Votre piété m'a fait savoir que certains de ceux qui se nomment cathares veulent revenir à l'église. Or, comme le grand concile tenu à Nicée par nos pères a décidé qu'on ordonnera ceux qui reviennent, veuillez bien, conformément à cette règle, ordonner ceux qui veulent revenir à l'Église, à condition que leur conduite ait été droite et que rien ne fasse obstacle à leur ordination.

DU MEME A L'ÉVEQUE AGATHON

XIII

Qu'il faut dissoudre les unions illicites.

Maxime prétend qu'il a contracté une union illicite, parce qu'il ignorait les lois de l'Église; et comme sa conscience est troublée d'être sans liturgie, il a affirmé que l'acte illicite ayant été fait par ignorance, maintenant d'un commun accord ils s'abstiennent de la vie conjugale illicite, ce que la femme aussi préfère. Si donc vous constatez qu'ils agissent ainsi d'un commun accord et ne cherchent pas à tromper, comme il y a déjà dix ans de passés, si vous le jugez opportun de les laisser prendre part à la liturgie avec les catéchumènes, faites-le; mais si vous vous apercevez qu'il avaient voulu tromper et que leur cas a besoin de sévérité, faites selon l'inspiration de dieu, cherchant en tout ce qui convient, car étant sur les lieux mêmes vous pouvez mieux connaître leur intention.

DU MEME

A MENAS ÉVEQUE

XIV

Qu'il faut exclure de l'Église ceux qui commettent l'injustice.

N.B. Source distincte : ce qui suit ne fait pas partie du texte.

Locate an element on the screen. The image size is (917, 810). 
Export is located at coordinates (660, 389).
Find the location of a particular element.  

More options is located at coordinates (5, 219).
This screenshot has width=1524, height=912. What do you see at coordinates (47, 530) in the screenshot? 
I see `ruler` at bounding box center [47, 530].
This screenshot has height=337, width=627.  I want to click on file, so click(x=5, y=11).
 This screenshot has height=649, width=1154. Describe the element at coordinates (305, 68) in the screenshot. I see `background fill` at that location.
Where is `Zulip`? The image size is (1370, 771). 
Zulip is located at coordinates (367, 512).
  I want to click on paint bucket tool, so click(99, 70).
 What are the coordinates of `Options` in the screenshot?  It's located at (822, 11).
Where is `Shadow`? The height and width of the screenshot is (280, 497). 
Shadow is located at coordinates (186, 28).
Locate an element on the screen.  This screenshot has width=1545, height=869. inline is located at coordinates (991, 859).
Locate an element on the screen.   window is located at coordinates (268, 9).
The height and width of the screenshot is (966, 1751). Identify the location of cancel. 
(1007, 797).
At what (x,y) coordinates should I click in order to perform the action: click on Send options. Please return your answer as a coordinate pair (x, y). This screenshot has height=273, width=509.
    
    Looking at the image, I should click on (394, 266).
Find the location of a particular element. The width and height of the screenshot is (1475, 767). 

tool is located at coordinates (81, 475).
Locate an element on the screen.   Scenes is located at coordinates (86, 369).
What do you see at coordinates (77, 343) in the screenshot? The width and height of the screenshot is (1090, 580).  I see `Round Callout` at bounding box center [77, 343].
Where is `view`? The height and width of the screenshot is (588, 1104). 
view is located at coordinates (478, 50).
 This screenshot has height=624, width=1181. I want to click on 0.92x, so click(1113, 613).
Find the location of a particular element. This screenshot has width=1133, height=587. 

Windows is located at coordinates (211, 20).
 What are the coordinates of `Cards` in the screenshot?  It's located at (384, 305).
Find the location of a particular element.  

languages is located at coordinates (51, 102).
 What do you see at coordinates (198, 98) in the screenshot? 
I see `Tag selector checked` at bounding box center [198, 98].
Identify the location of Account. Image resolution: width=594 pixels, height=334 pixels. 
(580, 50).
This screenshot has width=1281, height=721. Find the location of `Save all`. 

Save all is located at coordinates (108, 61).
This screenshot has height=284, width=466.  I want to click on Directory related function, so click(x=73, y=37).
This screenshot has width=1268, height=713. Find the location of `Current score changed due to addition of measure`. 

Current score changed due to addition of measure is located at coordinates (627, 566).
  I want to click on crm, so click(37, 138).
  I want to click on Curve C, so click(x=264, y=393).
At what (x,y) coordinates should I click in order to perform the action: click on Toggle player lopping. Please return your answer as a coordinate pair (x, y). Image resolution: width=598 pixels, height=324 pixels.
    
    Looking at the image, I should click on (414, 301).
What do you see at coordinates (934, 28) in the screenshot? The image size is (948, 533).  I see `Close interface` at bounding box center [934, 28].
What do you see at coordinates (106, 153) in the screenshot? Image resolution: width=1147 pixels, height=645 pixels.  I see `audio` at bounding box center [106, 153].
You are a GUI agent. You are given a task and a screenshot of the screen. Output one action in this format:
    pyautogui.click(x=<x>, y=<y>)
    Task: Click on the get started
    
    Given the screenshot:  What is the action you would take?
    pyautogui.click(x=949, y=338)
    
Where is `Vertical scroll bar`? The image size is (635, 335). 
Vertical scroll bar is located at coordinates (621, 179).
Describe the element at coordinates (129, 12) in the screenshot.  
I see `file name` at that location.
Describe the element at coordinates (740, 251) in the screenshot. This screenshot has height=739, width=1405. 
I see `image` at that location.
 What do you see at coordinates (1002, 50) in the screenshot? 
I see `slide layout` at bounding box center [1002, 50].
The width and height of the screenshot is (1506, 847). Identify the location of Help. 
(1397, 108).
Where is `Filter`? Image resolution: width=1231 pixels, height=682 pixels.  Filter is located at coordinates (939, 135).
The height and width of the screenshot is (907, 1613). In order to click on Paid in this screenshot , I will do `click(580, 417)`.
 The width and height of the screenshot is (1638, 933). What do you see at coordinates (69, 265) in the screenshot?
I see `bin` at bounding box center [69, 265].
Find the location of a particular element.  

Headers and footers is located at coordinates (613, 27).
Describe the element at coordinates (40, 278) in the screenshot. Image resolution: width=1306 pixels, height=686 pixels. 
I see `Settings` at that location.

C'est conformément à la loi qu'ont agi les prêtres dans le bourg de Géminos, si Eustathie, qui nous apporte la lettre, dit la vérité; elle nous dit, en effet, qu'ils ont exclu de la synaxe eucharistique la dame Kyradion, qui avait fait du tort à quelqu'un et ne voulait pas cesser; or, comme je constate qu'elle veut prendre part à la synaxe, en remédiant au mal commis, veuillez bien lui indiquer de cesser d'abord de faire du tort et l'amener à s'en repentir; et alors, si vous jugez qu'elle revient à la loi de Dieu désireuse de prendre part a la synaxe, vous lui permettez d'y prendre part avec les fidèles.